Site J
Turn right at 60th Street and go four blocks west to Michigan
Avenue. Go one block south on Michigan to 61st Street, then turn east.
St. Anselm Church at the northeast corner of 61st and Michigan was
immortalized by James T. Farrell in his trilogy, Studs Lonigan. Founded
in 1909 by Irish Catholics, this parish built a new church in 1925. Pastor
Michael S. Gilmartin and his congregation fervently hoped that the $350,000
church would keep the neighborhood white. But four years after its dedication,
St. Anselm's claimed only a handful of white parishioners. In 1932 George
Cardinal Mundelein turned the church and school over to the Divine Word
Fathers, and St. Anselm's subsequently became a thriving black parish.
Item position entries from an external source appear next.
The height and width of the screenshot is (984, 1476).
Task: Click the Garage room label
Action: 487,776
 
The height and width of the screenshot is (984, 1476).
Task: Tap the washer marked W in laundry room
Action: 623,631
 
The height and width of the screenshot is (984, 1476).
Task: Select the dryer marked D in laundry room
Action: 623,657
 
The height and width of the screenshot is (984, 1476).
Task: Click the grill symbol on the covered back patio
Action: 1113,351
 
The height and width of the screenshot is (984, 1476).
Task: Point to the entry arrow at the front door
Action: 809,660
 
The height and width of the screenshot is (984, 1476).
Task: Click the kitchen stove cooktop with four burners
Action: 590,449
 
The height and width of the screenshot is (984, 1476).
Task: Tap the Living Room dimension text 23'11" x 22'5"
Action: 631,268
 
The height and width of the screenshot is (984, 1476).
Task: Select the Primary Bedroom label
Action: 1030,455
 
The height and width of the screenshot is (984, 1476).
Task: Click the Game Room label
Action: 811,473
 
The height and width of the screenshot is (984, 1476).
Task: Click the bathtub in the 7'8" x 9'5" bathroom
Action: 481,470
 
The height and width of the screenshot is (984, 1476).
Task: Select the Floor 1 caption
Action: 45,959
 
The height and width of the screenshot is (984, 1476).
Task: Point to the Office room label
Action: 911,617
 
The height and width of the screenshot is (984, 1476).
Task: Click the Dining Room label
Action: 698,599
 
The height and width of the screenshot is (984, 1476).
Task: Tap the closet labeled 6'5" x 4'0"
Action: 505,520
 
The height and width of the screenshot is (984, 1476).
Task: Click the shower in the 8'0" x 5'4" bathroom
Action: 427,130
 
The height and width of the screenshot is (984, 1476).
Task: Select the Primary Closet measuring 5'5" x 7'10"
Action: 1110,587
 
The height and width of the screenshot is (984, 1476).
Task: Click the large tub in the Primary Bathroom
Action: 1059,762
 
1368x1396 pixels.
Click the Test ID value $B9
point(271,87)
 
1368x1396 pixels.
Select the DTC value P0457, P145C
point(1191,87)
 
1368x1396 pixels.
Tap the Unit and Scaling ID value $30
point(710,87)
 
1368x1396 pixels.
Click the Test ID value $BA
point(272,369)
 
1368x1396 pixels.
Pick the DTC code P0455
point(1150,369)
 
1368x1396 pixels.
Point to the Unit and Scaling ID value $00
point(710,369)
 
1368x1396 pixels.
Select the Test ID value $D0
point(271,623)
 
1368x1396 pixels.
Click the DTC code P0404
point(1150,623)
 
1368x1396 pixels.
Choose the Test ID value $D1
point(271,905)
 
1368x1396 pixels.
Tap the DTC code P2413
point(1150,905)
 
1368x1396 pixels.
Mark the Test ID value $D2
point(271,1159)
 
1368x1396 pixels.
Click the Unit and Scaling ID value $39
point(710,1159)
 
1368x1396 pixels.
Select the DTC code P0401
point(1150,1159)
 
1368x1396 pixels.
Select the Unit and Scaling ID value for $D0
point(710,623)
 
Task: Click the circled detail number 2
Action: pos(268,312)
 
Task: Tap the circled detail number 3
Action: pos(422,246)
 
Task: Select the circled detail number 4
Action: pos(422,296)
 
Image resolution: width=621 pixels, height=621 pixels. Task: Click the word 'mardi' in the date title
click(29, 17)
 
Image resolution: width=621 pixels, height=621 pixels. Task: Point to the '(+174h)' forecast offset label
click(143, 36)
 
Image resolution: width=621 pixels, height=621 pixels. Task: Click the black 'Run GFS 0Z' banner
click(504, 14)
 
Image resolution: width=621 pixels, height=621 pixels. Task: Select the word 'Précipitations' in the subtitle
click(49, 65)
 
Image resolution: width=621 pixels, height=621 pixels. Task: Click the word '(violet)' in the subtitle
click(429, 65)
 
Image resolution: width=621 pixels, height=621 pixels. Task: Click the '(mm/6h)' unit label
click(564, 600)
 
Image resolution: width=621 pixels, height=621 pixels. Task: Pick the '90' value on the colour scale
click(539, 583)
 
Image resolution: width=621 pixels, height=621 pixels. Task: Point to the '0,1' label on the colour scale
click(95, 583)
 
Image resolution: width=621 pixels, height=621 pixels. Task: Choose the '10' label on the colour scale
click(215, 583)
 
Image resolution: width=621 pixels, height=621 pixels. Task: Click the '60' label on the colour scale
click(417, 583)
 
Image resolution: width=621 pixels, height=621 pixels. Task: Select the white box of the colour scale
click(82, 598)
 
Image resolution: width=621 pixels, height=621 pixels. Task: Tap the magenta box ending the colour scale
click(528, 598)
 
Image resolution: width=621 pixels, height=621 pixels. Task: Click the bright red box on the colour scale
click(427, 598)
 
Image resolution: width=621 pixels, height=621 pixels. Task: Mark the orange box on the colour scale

Like Corpus Christi, the other parish of Farrell's youth, St. Anselm's
is now the "old neighborhood" parish for hundreds of Chicago's
black Catholics.
The above photograph shows the greystone apartment building at 5816
S. King Drive (now demolished) that was the home of James T. Farrell in
the early 1920s. In the second floor apartment overlooking Washington
park, young Farrell "dreamed
and resolved to write." Studs
Lonigan, as well as Farrell's Danny O'Neill novels, recreate
the Washington Park neighborhood in vivid detail.